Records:
● ● ● ● ●
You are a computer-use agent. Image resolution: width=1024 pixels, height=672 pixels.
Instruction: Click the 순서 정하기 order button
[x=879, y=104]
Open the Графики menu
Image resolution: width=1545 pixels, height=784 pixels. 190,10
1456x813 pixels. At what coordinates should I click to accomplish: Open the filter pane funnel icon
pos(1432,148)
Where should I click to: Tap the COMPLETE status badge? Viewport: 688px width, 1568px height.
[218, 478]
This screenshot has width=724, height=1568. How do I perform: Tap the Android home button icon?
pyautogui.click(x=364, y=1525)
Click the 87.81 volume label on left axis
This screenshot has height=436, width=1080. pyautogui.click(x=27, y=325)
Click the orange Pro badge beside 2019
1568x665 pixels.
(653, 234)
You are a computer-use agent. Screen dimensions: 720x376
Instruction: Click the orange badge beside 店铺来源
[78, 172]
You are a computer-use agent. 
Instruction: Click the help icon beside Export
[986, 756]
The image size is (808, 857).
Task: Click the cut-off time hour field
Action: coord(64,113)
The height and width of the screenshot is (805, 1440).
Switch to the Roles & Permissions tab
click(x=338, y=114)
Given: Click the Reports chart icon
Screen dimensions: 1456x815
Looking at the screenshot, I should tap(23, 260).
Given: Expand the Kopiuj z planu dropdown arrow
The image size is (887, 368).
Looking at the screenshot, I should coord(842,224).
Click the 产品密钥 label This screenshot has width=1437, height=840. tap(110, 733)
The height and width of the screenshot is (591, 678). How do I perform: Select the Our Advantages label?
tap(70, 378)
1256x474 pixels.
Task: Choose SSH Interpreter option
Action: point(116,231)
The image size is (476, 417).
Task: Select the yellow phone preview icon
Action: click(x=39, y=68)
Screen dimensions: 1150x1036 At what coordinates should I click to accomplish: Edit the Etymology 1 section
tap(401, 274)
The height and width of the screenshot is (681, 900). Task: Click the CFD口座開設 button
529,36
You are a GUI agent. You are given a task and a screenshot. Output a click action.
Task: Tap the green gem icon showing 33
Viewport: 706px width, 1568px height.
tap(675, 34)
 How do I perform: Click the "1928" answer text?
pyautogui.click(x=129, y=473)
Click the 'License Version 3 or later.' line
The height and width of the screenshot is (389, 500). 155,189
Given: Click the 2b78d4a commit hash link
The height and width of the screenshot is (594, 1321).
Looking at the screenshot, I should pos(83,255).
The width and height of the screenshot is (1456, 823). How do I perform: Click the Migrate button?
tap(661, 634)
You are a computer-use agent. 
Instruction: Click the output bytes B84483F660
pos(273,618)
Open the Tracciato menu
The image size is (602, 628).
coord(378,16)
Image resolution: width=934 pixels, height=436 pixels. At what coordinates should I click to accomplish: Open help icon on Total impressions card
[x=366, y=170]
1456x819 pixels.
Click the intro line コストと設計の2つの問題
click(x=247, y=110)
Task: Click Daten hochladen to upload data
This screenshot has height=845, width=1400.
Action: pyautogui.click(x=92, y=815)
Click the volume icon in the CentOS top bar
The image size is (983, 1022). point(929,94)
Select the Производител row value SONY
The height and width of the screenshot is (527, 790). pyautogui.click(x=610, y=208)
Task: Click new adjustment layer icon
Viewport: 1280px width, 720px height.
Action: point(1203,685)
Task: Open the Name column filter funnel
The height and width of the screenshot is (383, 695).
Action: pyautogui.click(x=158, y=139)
● ● ● ● ●
Print every line of the listing above verbatim, from start to finish.

You are a computer-use agent. Image resolution: width=1024 pixels, height=672 pixels.
Instruction: Click the 순서 정하기 order button
[x=879, y=104]
Open the Графики menu
Image resolution: width=1545 pixels, height=784 pixels. 190,10
1456x813 pixels. At what coordinates should I click to accomplish: Open the filter pane funnel icon
pos(1432,148)
Where should I click to: Tap the COMPLETE status badge? Viewport: 688px width, 1568px height.
[218, 478]
This screenshot has width=724, height=1568. How do I perform: Tap the Android home button icon?
pyautogui.click(x=364, y=1525)
Click the 87.81 volume label on left axis
This screenshot has height=436, width=1080. pyautogui.click(x=27, y=325)
Click the orange Pro badge beside 2019
1568x665 pixels.
(653, 234)
You are a computer-use agent. Screen dimensions: 720x376
Instruction: Click the orange badge beside 店铺来源
[78, 172]
You are a computer-use agent. 
Instruction: Click the help icon beside Export
[986, 756]
The image size is (808, 857).
Task: Click the cut-off time hour field
Action: coord(64,113)
The height and width of the screenshot is (805, 1440).
Switch to the Roles & Permissions tab
click(x=338, y=114)
Given: Click the Reports chart icon
Screen dimensions: 1456x815
Looking at the screenshot, I should tap(23, 260).
Given: Expand the Kopiuj z planu dropdown arrow
The image size is (887, 368).
Looking at the screenshot, I should coord(842,224).
Click the 产品密钥 label This screenshot has width=1437, height=840. tap(110, 733)
The height and width of the screenshot is (591, 678). How do I perform: Select the Our Advantages label?
tap(70, 378)
1256x474 pixels.
Task: Choose SSH Interpreter option
Action: point(116,231)
The image size is (476, 417).
Task: Select the yellow phone preview icon
Action: click(x=39, y=68)
Screen dimensions: 1150x1036 At what coordinates should I click to accomplish: Edit the Etymology 1 section
tap(401, 274)
The height and width of the screenshot is (681, 900). Task: Click the CFD口座開設 button
529,36
You are a GUI agent. You are given a task and a screenshot. Output a click action.
Task: Tap the green gem icon showing 33
Viewport: 706px width, 1568px height.
tap(675, 34)
 How do I perform: Click the "1928" answer text?
pyautogui.click(x=129, y=473)
Click the 'License Version 3 or later.' line
The height and width of the screenshot is (389, 500). 155,189
Given: Click the 2b78d4a commit hash link
The height and width of the screenshot is (594, 1321).
Looking at the screenshot, I should pos(83,255).
The width and height of the screenshot is (1456, 823). How do I perform: Click the Migrate button?
tap(661, 634)
You are a computer-use agent. 
Instruction: Click the output bytes B84483F660
pos(273,618)
Open the Tracciato menu
The image size is (602, 628).
coord(378,16)
Image resolution: width=934 pixels, height=436 pixels. At what coordinates should I click to accomplish: Open help icon on Total impressions card
[x=366, y=170]
1456x819 pixels.
Click the intro line コストと設計の2つの問題
click(x=247, y=110)
Task: Click Daten hochladen to upload data
This screenshot has height=845, width=1400.
Action: pyautogui.click(x=92, y=815)
Click the volume icon in the CentOS top bar
The image size is (983, 1022). point(929,94)
Select the Производител row value SONY
The height and width of the screenshot is (527, 790). pyautogui.click(x=610, y=208)
Task: Click new adjustment layer icon
Viewport: 1280px width, 720px height.
Action: point(1203,685)
Task: Open the Name column filter funnel
The height and width of the screenshot is (383, 695).
Action: pyautogui.click(x=158, y=139)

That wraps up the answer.